In certain embodiments of the semiconductor structure, the stack of vertically spaced inner gate portions includes a lowest inner gate portion; no epitaxial material is located directly between the uppermost inner gate portion and the vertically-extending metal contact; and no epitaxial material is located directly between the lowest inner gate portion and the vertically-extending metal contact.

In certain embodiments of the semiconductor structure, the vertically-extending metal contact has a bottom surface having a U-shaped cross-section formed with an angle of from 20 to 85 degrees.

In certain embodiments of the semiconductor structure, the vertically-extending metal contact includes a sidewall nearest the GAA structure; and the vertically-extending metal contact includes projections extending laterally from the sidewall toward the semiconductor nanosheets.

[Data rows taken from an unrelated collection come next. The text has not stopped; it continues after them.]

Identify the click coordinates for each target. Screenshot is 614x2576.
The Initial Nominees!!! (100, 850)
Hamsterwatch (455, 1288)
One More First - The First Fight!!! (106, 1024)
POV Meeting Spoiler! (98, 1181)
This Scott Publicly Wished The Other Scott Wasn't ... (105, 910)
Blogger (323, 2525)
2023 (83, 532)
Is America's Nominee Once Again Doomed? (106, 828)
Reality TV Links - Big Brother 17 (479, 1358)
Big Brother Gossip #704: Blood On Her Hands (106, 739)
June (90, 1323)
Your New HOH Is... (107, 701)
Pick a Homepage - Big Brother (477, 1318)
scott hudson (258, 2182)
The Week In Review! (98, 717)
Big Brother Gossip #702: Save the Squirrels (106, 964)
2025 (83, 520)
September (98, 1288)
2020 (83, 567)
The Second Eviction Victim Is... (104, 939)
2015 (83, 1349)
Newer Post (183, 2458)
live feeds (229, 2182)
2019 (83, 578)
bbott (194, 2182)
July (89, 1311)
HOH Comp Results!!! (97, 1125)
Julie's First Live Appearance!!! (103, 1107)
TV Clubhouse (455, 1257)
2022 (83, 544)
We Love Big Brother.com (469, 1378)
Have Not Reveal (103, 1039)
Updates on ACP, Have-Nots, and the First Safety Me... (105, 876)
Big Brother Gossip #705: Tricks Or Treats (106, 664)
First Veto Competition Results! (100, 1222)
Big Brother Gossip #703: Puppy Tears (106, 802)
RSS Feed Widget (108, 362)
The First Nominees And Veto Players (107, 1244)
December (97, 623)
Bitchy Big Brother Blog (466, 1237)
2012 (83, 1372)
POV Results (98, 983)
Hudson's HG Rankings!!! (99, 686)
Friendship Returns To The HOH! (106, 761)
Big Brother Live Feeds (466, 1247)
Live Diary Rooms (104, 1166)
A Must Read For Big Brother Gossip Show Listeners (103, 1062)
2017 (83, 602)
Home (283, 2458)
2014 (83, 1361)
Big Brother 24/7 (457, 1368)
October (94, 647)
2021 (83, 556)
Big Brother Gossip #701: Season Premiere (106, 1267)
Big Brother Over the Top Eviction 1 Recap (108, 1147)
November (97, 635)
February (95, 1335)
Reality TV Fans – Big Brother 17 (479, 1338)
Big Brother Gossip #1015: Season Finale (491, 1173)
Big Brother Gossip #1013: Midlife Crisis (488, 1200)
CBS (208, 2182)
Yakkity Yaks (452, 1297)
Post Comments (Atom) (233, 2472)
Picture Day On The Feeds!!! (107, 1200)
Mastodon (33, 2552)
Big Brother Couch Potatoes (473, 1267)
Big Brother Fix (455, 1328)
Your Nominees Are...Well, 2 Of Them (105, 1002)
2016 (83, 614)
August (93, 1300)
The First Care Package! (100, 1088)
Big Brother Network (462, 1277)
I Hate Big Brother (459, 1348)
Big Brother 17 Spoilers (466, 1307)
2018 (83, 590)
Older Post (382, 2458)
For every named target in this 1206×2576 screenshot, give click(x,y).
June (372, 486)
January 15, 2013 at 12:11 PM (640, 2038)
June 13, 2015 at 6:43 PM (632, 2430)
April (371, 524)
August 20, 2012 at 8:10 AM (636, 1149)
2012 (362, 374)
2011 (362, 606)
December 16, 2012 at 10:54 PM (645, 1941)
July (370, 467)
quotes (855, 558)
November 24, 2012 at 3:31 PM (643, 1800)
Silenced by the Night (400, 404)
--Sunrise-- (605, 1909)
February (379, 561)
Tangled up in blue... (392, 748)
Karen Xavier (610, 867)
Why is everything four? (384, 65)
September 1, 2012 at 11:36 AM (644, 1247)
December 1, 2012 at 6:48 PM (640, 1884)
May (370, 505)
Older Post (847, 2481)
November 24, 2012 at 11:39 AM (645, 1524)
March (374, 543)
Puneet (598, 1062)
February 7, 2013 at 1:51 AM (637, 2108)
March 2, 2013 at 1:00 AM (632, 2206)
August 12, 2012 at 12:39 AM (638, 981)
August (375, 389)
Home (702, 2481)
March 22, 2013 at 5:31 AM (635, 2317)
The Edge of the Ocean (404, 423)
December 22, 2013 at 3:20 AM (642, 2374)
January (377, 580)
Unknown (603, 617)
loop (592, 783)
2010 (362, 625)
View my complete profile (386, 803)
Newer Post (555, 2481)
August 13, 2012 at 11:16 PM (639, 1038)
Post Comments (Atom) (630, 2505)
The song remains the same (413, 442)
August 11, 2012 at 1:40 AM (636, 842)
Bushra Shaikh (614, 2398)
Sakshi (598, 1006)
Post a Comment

The foregoing outlines features of several embodiments so that those skilled in the art may better understand the aspects of the present disclosure. Those skilled in the art should appreciate that they may readily use the present disclosure as a basis for designing or modifying other processes and structures for carrying out the same purposes and/or achieving the same advantages of the embodiments introduced herein. Those skilled in the art should also realize that such equivalent constructions do not depart from the spirit and scope of the present disclosure, and that they may make various changes, substitutions, and alterations herein without departing from the spirit and scope of the present disclosure.